Accablé Antoine Ntsimi
Quotidienlejour.com Mercredi, 11 Avril 2012 11:09 Beaugas-Orain Djoyum
Cémac. Refoulé de Bangui, le président de la Commission est devenu
la cible d’accusations de gabegie. Le diplomate camerounais se terre à sa résidence dans son village. Son silence nourrit davantage les soupçons.
Chicago boy, California boy, 7ème président de la Cémac, père de la Cémac, etc., bien nombreux sont les qualificatifs pour désigner le président de la Commission
de la Communauté économique et monétaire de l’Afrique centrale (Cémac).
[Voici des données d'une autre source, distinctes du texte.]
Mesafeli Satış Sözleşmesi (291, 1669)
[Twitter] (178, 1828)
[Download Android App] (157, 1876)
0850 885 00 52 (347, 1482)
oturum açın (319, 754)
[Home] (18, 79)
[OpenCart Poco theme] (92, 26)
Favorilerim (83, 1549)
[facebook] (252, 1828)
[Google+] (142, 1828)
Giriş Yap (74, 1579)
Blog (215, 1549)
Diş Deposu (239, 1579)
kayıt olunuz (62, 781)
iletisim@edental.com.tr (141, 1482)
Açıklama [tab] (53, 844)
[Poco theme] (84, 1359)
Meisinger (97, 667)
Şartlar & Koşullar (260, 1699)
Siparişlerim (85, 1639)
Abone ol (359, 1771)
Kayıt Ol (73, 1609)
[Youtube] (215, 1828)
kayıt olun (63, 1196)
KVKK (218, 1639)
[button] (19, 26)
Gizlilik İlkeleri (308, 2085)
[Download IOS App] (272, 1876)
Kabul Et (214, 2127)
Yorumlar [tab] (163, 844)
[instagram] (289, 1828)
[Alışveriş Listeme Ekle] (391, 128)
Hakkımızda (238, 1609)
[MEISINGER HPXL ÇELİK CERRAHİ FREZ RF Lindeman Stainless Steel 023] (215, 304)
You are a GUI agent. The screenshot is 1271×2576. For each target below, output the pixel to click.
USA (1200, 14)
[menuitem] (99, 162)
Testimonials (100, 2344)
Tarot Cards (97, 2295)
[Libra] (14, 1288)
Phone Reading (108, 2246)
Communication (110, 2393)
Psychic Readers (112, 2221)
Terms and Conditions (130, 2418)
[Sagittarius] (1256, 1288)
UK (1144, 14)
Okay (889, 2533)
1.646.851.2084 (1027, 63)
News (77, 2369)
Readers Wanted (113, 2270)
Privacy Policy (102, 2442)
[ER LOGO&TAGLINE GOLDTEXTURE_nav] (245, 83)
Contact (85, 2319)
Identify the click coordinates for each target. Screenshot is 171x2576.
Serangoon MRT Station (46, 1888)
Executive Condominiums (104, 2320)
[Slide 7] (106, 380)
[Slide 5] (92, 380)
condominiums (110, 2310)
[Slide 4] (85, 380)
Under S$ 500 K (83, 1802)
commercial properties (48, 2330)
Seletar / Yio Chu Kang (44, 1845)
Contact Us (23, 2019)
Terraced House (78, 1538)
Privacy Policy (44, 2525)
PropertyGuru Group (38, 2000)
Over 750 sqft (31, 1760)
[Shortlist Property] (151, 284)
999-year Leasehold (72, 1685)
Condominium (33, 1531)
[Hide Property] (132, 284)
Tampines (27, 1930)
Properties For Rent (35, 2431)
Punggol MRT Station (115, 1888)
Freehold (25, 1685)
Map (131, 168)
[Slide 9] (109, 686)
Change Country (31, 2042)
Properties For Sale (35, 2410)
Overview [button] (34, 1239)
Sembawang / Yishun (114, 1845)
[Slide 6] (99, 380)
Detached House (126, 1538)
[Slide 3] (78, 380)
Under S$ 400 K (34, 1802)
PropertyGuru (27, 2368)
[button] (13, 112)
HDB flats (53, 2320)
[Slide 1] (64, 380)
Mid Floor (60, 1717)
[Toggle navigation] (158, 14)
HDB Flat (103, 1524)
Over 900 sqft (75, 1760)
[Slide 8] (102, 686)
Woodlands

Mais le très bouillonnant Antoine Ntsimi ne dit plus rien. Rien aussi au sujet de la campagne qu’il avait
récemment lancée sur son site web pour sa reconduction à la tête de la Cémac en 2012 pour un nouveau mandat de cinq ans. Terré dans sa luxueuse demeure au village Ezezang, à 10 km de Yaoundé,
Antoine Ntsimi se repose. C’est de là qu’il lit, depuis le 22 mars 2012, au lendemain de son refoulement au Cameroun, les articles de la
presse nationale et internationale au sujet de l’affaire qui, désormais, porte son nom. Le 7ème président de la Cémac, comme l’aurait appelé Paul
Biya au cours d’une cérémonie officielle, est dans de beaux draps. Chez lui, il ne reçoit que sur rendez-vous. Surtout pas de journalistes.
Retraite
Inutile d’insister auprès du militaire armé qui ouvre le portail de la clôture en béton armé, d’environ 3,5m de hauteur et parée de fils barbelés qui empêchent de
contempler le luxe de la résidence. Les articles et les révélations que les journalistes ont écrits au sujet de cette affaire y sont pour quelque chose. Les médias n’ont pas été tendres envers
lui. Notamment Jeune Afrique. Même la presse nationale ne lui a pas fait de cadeau. « Comment Le Jour peut-il relayer les fausses informations que donne Jeune Afrique ? », s’interroge un proche
d’Antoine Ntsimi. « Nous voulons donner la bonne information en sollicitant un démenti de sa part. Un
rendez-vous pour une interview sur les révélations de Jeune Afrique et sur sa version des faits concernant son refoulement de la République centrafricaine ne serait pas plus mal »,
répond le journaliste à ce proche. « Il ne parle pas. Actuellement, il est muet comme une tombe
», rétorque notre interlocuteur.
Tout commence le 21 mars 2012 à l’aéroport de Bangui-Mpoko. Alors que l’homme fort de la Cémac débarque à peine du vol d’Ethiopian Airlines en provenance de
Douala, le commissaire de l’aéroport lui indique que, sur hautes instructions du président de la Rca, François Bozizé, il lui est demandé de
ne plus fouler le sol centrafricain où se trouve le siège de la Cémac. Cinq jours plus tard, le ministre des Affaires étrangères de la Rca publie un communiqué le déclarant persona non grata en
Rca, " afin de préserver les bons rapports entre l'Etat de siège (la Centrafrique) et la Commission de la Cémac, et d'assurer le maintien des relations fraternelles et cordiales entre la
République centrafricaine et les autres Etats membres de la Communauté ". C’est ainsi qu’éclate au grand jour la guerre ouverte entre Antoine
Ntsimi et le président François Bozizé, qui accusait déjà le Camerounais, sur les antennes de la télévision Vox Africa, « de ne pas
respecter les textes et de faire traîner les choses ».
Méprise
Si l’acte de François Bozizé est diversement apprécié par les Camerounais, un bon nombre désapprouve les
comportements prêtés à leur compatriote de diplomate qui a été, de 1990 à 1995, le ministre des Finances du Cameroun. D’abord, son attitude à l’endroit du président de la République
centrafricaine. « Il n’a aucun respect pour le chef de l’Etat centrafricain », affirme
Mathurin Momet, le directeur de publication du Confident, un journal centrafricain. Joint au téléphone, ce patron de presse ajoute
qu’Antoine Ntsimi n’a jamais répondu aux invitations de François Bozizé.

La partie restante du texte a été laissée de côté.